WHAT TO WORK ON:
Can you recast the items below as a Markdown table with two columns, "Row" for a running number and "Line" for the text of each line, leaving out any blank lines?

GIVEN INFORMATION:

==========

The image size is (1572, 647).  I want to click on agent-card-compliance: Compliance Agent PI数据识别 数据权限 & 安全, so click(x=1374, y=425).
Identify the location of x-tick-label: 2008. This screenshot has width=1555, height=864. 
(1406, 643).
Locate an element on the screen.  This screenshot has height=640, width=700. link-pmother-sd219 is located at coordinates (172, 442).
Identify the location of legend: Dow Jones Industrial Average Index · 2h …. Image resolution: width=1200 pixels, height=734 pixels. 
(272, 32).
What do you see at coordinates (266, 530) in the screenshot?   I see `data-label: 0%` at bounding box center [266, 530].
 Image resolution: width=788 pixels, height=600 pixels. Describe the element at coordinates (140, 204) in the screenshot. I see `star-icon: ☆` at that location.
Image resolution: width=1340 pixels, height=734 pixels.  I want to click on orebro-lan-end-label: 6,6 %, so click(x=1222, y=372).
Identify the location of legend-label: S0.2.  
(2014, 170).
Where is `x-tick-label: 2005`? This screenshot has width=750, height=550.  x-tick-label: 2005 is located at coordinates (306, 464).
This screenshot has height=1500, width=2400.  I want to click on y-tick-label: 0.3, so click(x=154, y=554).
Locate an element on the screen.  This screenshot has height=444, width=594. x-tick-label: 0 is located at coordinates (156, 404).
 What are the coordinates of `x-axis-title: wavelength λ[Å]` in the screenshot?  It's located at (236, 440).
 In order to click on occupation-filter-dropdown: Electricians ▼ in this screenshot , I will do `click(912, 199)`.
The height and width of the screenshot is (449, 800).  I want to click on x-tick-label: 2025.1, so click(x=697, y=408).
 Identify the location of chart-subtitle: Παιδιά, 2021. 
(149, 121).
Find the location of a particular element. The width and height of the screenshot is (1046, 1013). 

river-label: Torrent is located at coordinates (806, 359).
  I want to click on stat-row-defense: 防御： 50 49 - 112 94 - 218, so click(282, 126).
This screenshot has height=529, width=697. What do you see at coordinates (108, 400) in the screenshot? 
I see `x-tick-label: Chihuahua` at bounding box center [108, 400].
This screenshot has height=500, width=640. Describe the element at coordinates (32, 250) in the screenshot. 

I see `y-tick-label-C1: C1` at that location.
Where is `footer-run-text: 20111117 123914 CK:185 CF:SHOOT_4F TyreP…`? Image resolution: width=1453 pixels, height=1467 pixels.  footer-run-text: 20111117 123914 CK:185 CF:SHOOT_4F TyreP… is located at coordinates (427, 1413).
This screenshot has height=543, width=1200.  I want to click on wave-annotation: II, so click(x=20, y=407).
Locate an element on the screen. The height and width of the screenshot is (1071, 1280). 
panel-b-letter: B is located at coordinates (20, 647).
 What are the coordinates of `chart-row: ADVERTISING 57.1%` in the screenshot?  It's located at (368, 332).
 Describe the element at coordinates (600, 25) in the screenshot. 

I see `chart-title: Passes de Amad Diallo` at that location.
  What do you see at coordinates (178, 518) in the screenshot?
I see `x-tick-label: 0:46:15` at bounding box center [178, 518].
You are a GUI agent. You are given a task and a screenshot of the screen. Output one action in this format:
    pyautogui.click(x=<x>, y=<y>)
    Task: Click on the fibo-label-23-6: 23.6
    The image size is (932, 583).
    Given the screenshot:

==========

SOLUTION TO THE EXERCISE:
| Row | Line |
|---|---|
| 1 | The image size is (1572, 647).  I want to click on agent-card-compliance: Compliance Agent PI数据识别 数据权限 & 安全, so click(x=1374, y=425). |
| 2 | Identify the location of x-tick-label: 2008. This screenshot has width=1555, height=864.  |
| 3 | (1406, 643). |
| 4 | Locate an element on the screen.  This screenshot has height=640, width=700. link-pmother-sd219 is located at coordinates (172, 442). |
| 5 | Identify the location of legend: Dow Jones Industrial Average Index · 2h …. Image resolution: width=1200 pixels, height=734 pixels.  |
| 6 | (272, 32). |
| 7 | What do you see at coordinates (266, 530) in the screenshot?   I see `data-label: 0%` at bounding box center [266, 530]. |
| 8 |  Image resolution: width=788 pixels, height=600 pixels. Describe the element at coordinates (140, 204) in the screenshot. I see `star-icon: ☆` at that location. |
| 9 | Image resolution: width=1340 pixels, height=734 pixels.  I want to click on orebro-lan-end-label: 6,6 %, so click(x=1222, y=372). |
| 10 | Identify the location of legend-label: S0.2.   |
| 11 | (2014, 170). |
| 12 | Where is `x-tick-label: 2005`? This screenshot has width=750, height=550.  x-tick-label: 2005 is located at coordinates (306, 464). |
| 13 | This screenshot has height=1500, width=2400.  I want to click on y-tick-label: 0.3, so click(x=154, y=554). |
| 14 | Locate an element on the screen.  This screenshot has height=444, width=594. x-tick-label: 0 is located at coordinates (156, 404). |
| 15 |  What are the coordinates of `x-axis-title: wavelength λ[Å]` in the screenshot?  It's located at (236, 440). |
| 16 |  In order to click on occupation-filter-dropdown: Electricians ▼ in this screenshot , I will do `click(912, 199)`. |
| 17 | The height and width of the screenshot is (449, 800).  I want to click on x-tick-label: 2025.1, so click(x=697, y=408). |
| 18 |  Identify the location of chart-subtitle: Παιδιά, 2021.  |
| 19 | (149, 121). |
| 20 | Find the location of a particular element. The width and height of the screenshot is (1046, 1013).  |
| 21 | river-label: Torrent is located at coordinates (806, 359). |
| 22 |   I want to click on stat-row-defense: 防御： 50 49 - 112 94 - 218, so click(282, 126). |
| 23 | This screenshot has height=529, width=697. What do you see at coordinates (108, 400) in the screenshot?  |
| 24 | I see `x-tick-label: Chihuahua` at bounding box center [108, 400]. |
| 25 | This screenshot has height=500, width=640. Describe the element at coordinates (32, 250) in the screenshot.  |
| 26 | I see `y-tick-label-C1: C1` at that location. |
| 27 | Where is `footer-run-text: 20111117 123914 CK:185 CF:SHOOT_4F TyreP…`? Image resolution: width=1453 pixels, height=1467 pixels.  footer-run-text: 20111117 123914 CK:185 CF:SHOOT_4F TyreP… is located at coordinates (427, 1413). |
| 28 | This screenshot has height=543, width=1200.  I want to click on wave-annotation: II, so click(x=20, y=407). |
| 29 | Locate an element on the screen. The height and width of the screenshot is (1071, 1280).  |
| 30 | panel-b-letter: B is located at coordinates (20, 647). |
| 31 |  What are the coordinates of `chart-row: ADVERTISING 57.1%` in the screenshot?  It's located at (368, 332). |
| 32 |  Describe the element at coordinates (600, 25) in the screenshot.  |
| 33 | I see `chart-title: Passes de Amad Diallo` at that location. |
| 34 |   What do you see at coordinates (178, 518) in the screenshot? |
| 35 | I see `x-tick-label: 0:46:15` at bounding box center [178, 518]. |
| 36 | You are a GUI agent. You are given a task and a screenshot of the screen. Output one action in this format: |
| 37 |     pyautogui.click(x=<x>, y=<y>) |
| 38 |     Task: Click on the fibo-label-23-6: 23.6 |
| 39 |     The image size is (932, 583). |
| 40 |     Given the screenshot: |